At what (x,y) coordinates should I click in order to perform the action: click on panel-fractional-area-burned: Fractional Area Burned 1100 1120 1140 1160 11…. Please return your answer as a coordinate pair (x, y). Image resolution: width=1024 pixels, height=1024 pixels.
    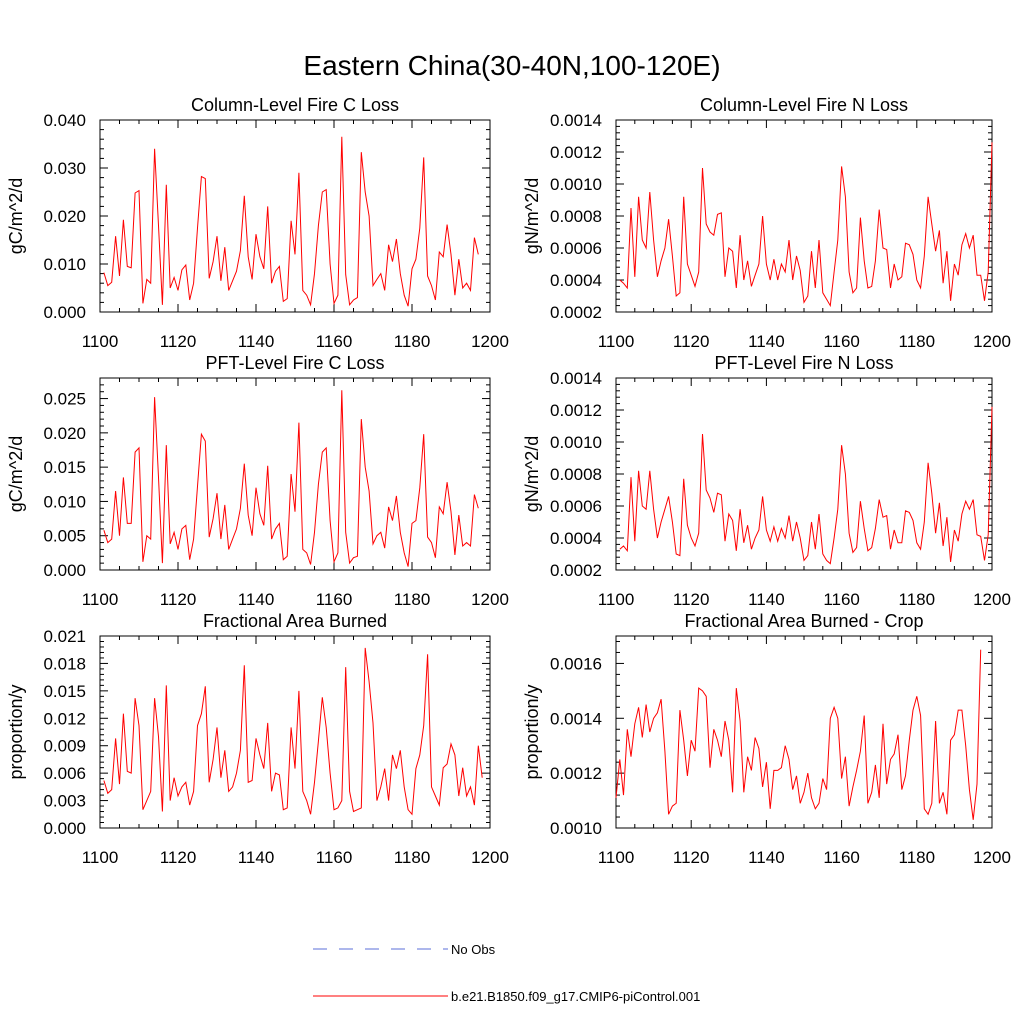
    Looking at the image, I should click on (258, 739).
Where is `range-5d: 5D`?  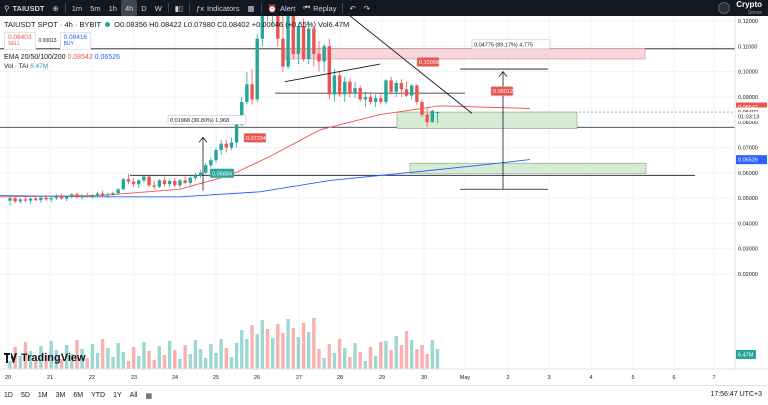 range-5d: 5D is located at coordinates (25, 396).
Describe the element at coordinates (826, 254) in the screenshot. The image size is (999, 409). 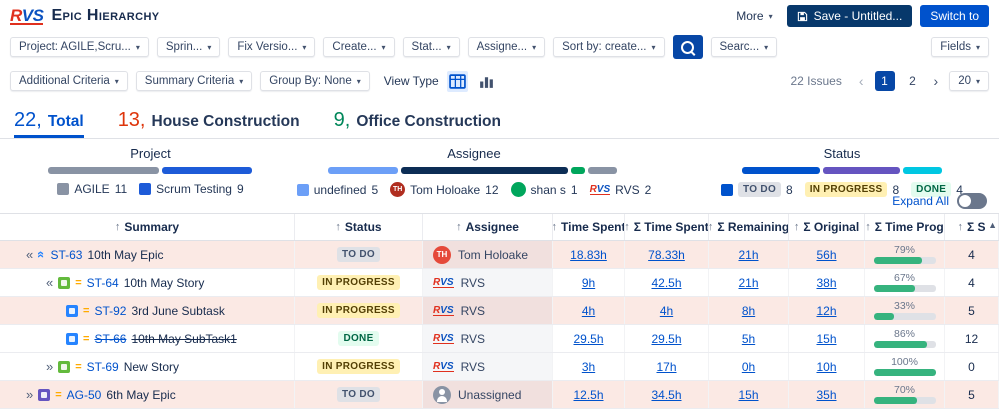
I see `total-original-link: 56h` at that location.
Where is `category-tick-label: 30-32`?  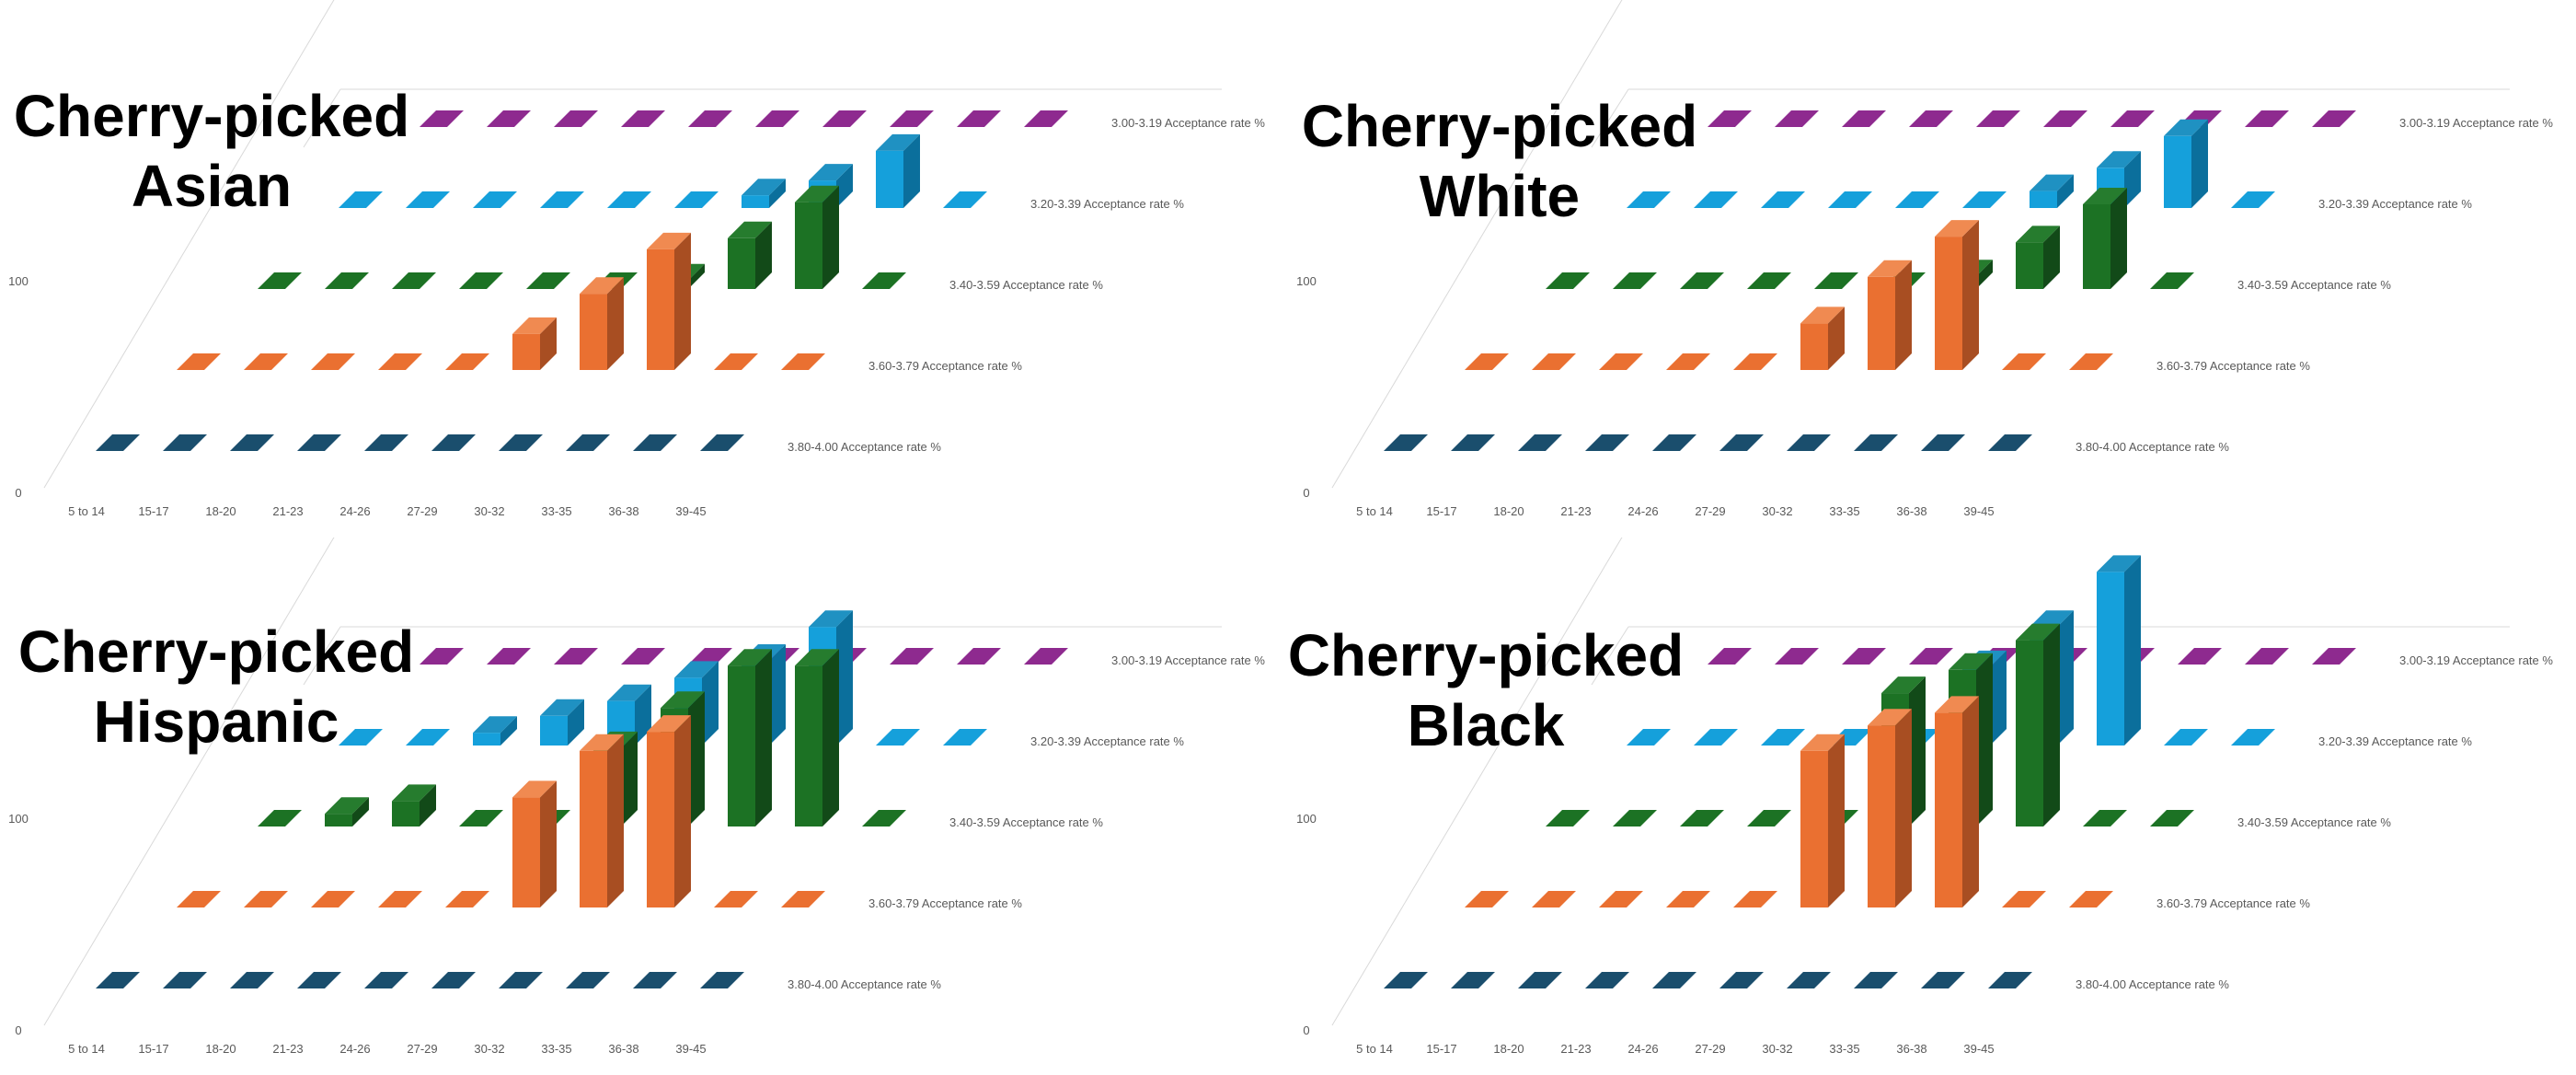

□ □ □

◆ The problem ◆
Count the lines in the material above that contain the word "should", and give only that number.

◆ Answer to this exercise ◆
2